I’ve been using PyTorch to estimate discrete choice models with large choice sets. The data are “sessions” where each session consists of ~10k rows corresponding to the choice set.
Currently, I’m storing the data in an h5 indexed by a unique session key, then reading in sessions in batches with a DataLoader. This works, but is very slow (the IO time is ~10x the computation time). On disk, the h5 file is about 500gb.
Is there a better option? I’ve seen WebDataset, which I’m planning to try next barring any better suggestions!
Some quick benchmarks on a large-but-not-all sample (~83 million rows), reading in subsets of data using query for H5 and filters kwarg for parquet.

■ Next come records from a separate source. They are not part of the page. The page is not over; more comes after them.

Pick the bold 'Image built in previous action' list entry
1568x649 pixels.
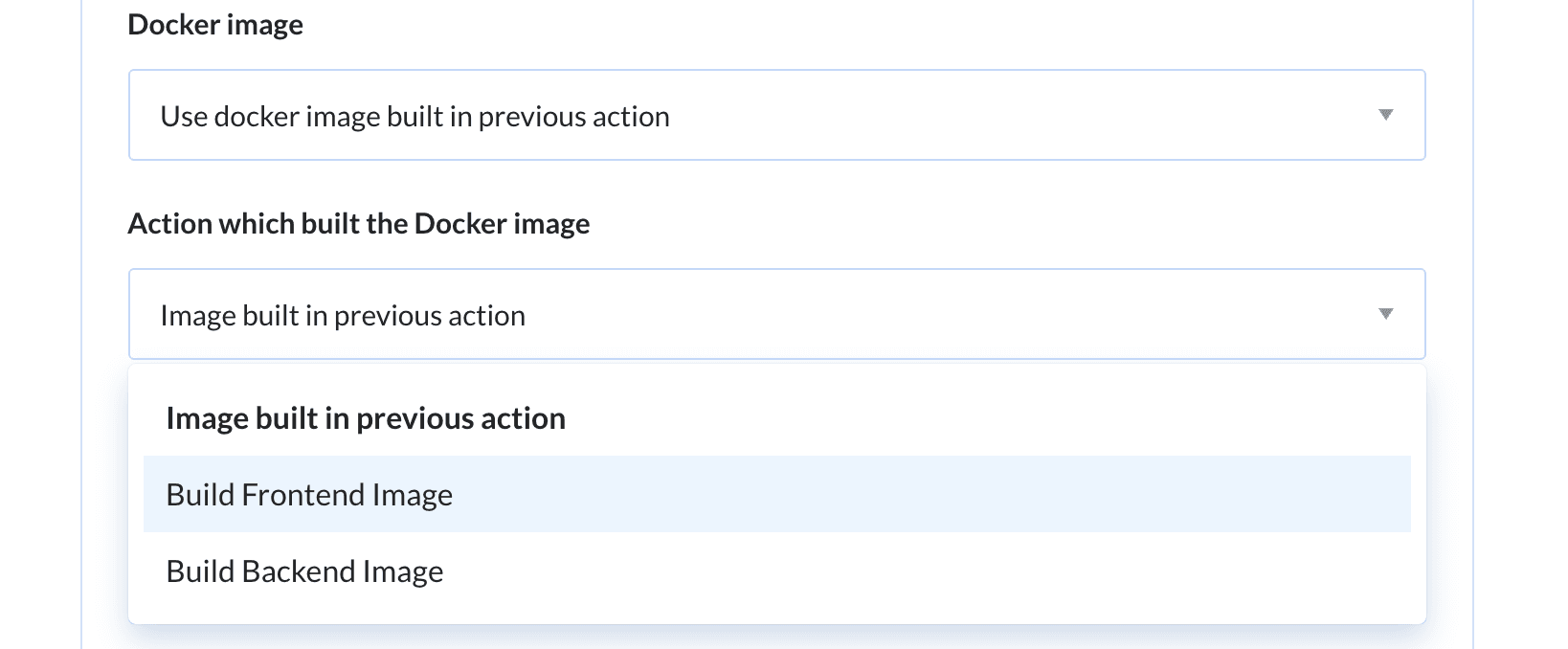tap(366, 418)
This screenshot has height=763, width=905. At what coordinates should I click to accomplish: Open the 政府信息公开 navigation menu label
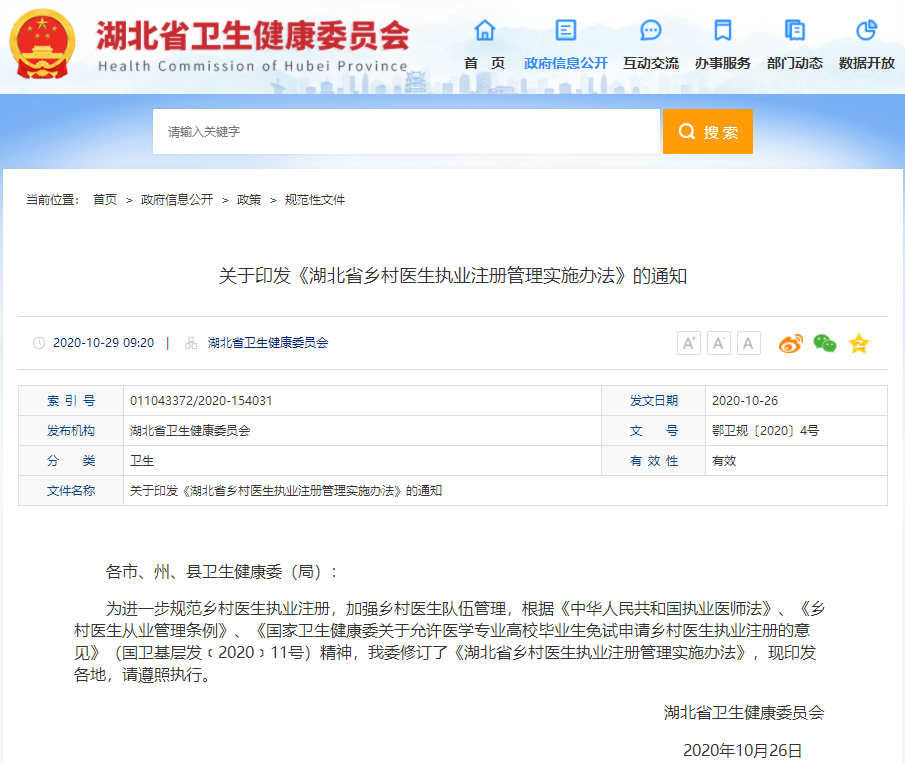566,63
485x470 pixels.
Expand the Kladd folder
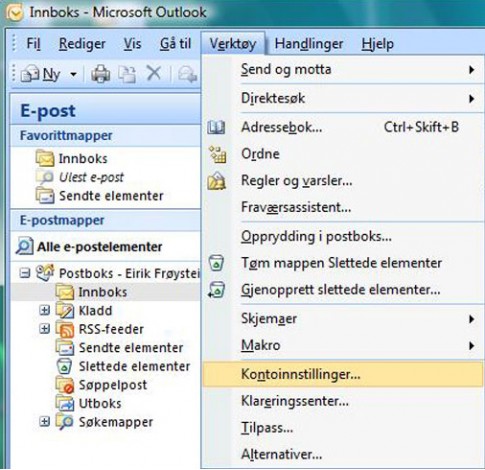(x=44, y=311)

H5 with session id as index
– On disk: 5.05gb
– Read in time, 1 session: 0.018 seconds
– Read in time, 5000 sessions: 26.9 seconds
Parquet (pyarrow engine) with session id partitions:
– On disk: 490mb
– Read in time, pandas, 1 session: 2.6 seconds
– Read in time, pandas, 5000 sessions: 7.6 seconds
– Read in time, dask, 1 session: 2.2 seconds
– Read in time, dask, 5000 sessions: 47.1 seconds
Somewhat surprised that dask was far slower than Pandas for reading in larger numbers of sessions. Also surprised at the disk space differences. For now, I think parquet + pandas will be sufficient for me – but would love to hear if anyone has other options that are worth a shot!
Edit:
Ok just for fun I also tried loading it to BigQuery with session id partitions (for other reasons, having it in BQ would be useful so was curious how much of a hit it’d be to compute time)
– On disk: 5.5gb
– Read in time, 1 session: 2.5 seconds
– Read in time, 5000 sessions: 26.4 seconds